The objective of this project is to automatically extract required skills from job advertisements. The goal is to gain an understanding of how skill requirements have evolved over time.
The project uses job listings data provided by the platform JobTeaser. The project includes translation, natural language processing, and topic modeling techniques to extract relevant information from the job descriptions.
The project is implemented in Python and makes use of various libraries such as pandas, nltk, langdetect, translatepy, BeautifulSoup, re, IPython, requests, pyldavis, odfpy, matplotlib, spacy, seaborn, wordcloud, ipywidgets, scikit-learn, tomotopy, gensim and lda-over-time.
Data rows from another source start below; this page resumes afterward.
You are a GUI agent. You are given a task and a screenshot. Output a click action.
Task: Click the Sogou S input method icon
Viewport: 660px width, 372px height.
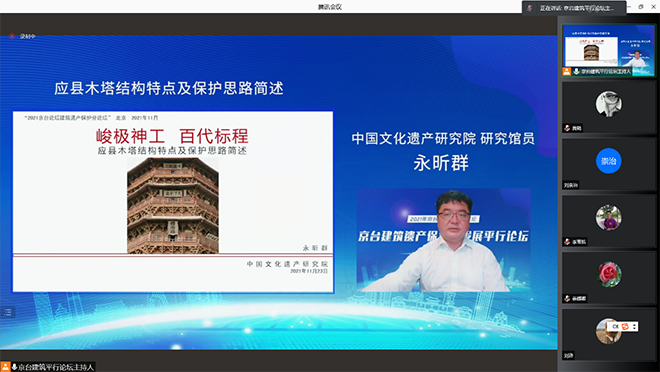(x=625, y=327)
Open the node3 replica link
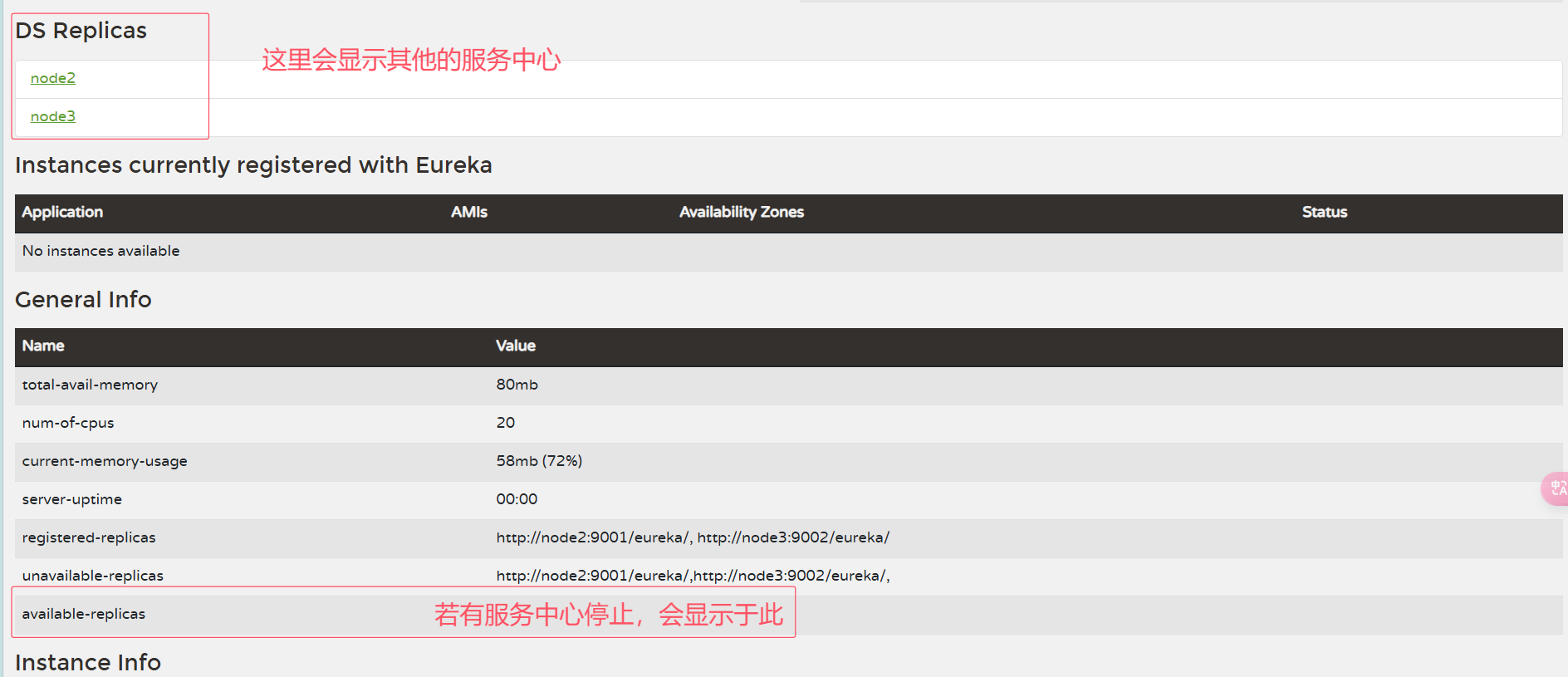Screen dimensions: 1568x677 point(53,116)
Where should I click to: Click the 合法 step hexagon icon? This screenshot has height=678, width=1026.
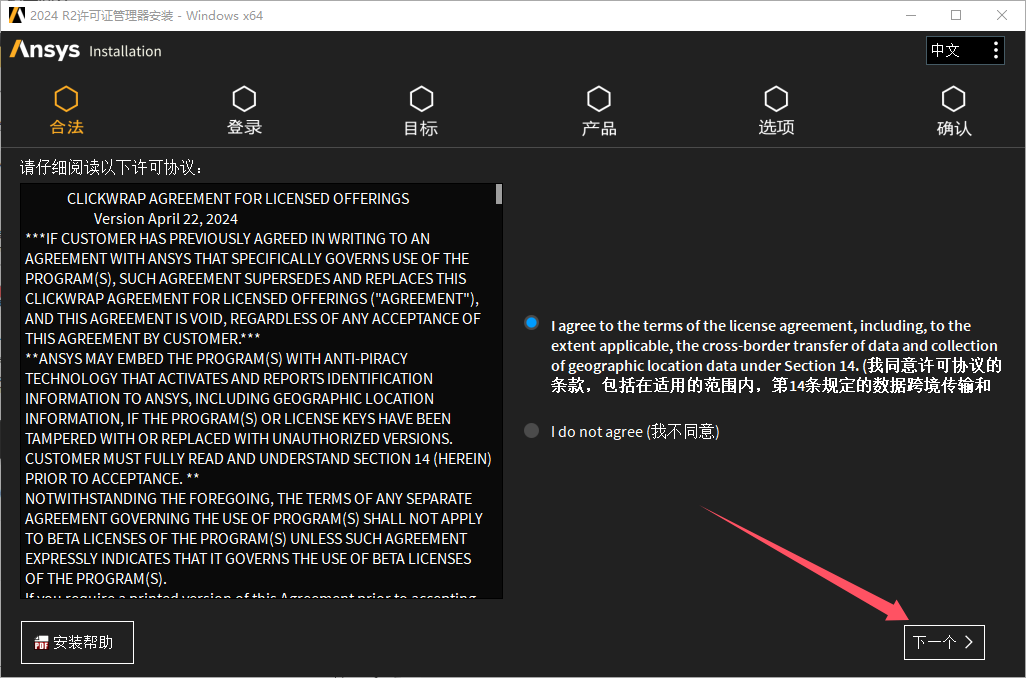[x=66, y=99]
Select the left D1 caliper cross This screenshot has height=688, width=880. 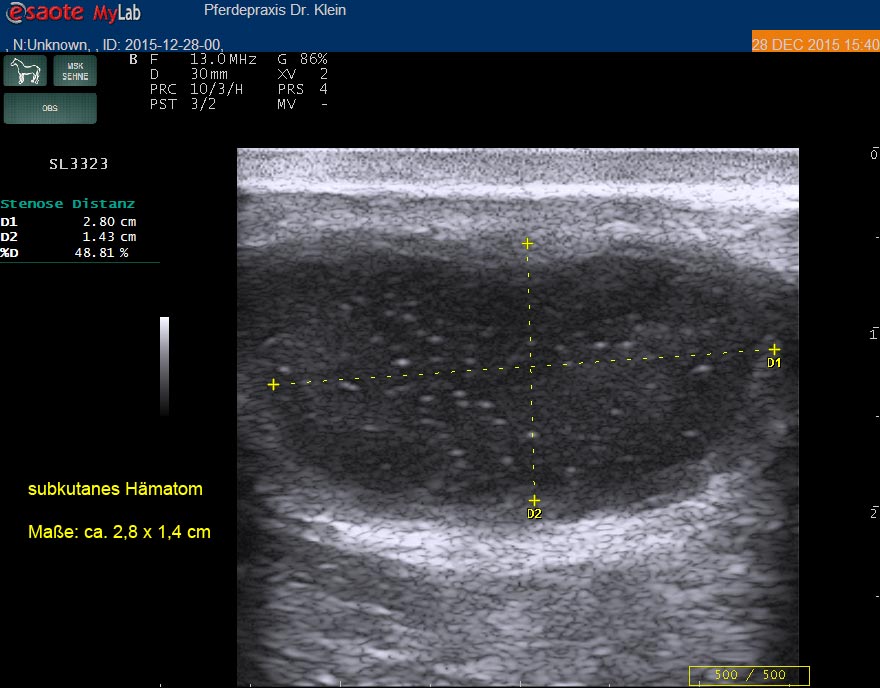(x=273, y=384)
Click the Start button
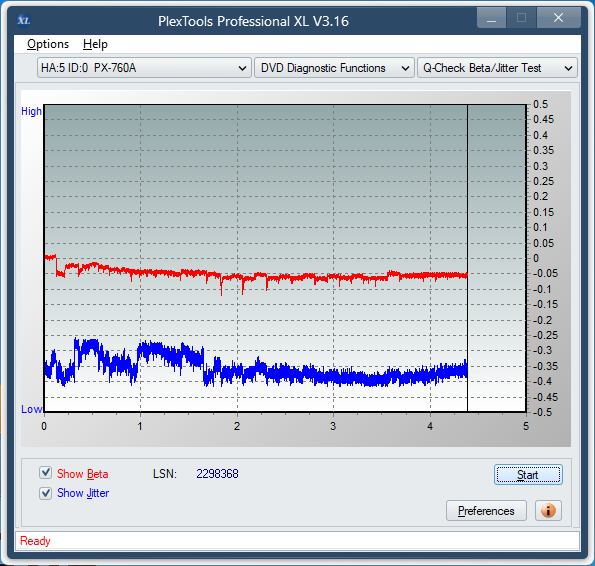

The project is divided into three parts:
-
Part I: General Preprocessing and Translation
Designed to filter out duplicate job postings, translate non-English job postings into English language, and perform initial general preprocessing. The results will be outputted in an Excel file, which can be used for further analysis.
-
Part II: Skill Section Extraction
The system systematically extracts the qualification section from English job advertisements by scanning the HTML source code. It identifies key phrases and specific patterns, derived from the analysis of over 1500 job ads, to accurately pinpoint the skill section within a job description. The extracted qualifications, along with the remaining job ad data, are compiled in a data frame and exported to an Excel file for further analysis. Ads where the qualification section couldn't be extracted are automatically excluded from the export.
-
Part III: Text Preprocessing and Skill Analysis
Offers a variety of features designed to track and analyze the progression of desired job qualifications over time. The program should be executed in Google Colab. There are three implemented analysis options for this:
- Frequency Analysis
- LDA Topic Modeling
- Dynamic Topic Modeling
- Please open the notebook in Google Colab and execute the cells sequentially. Start with Part 1, followed by Part 2 & Part 3. Each part, with the exception of Part 3, will generate an Excel document that serves as input for the subsequent part, ensuring a seamless transition and maintaining continuity in the analysis.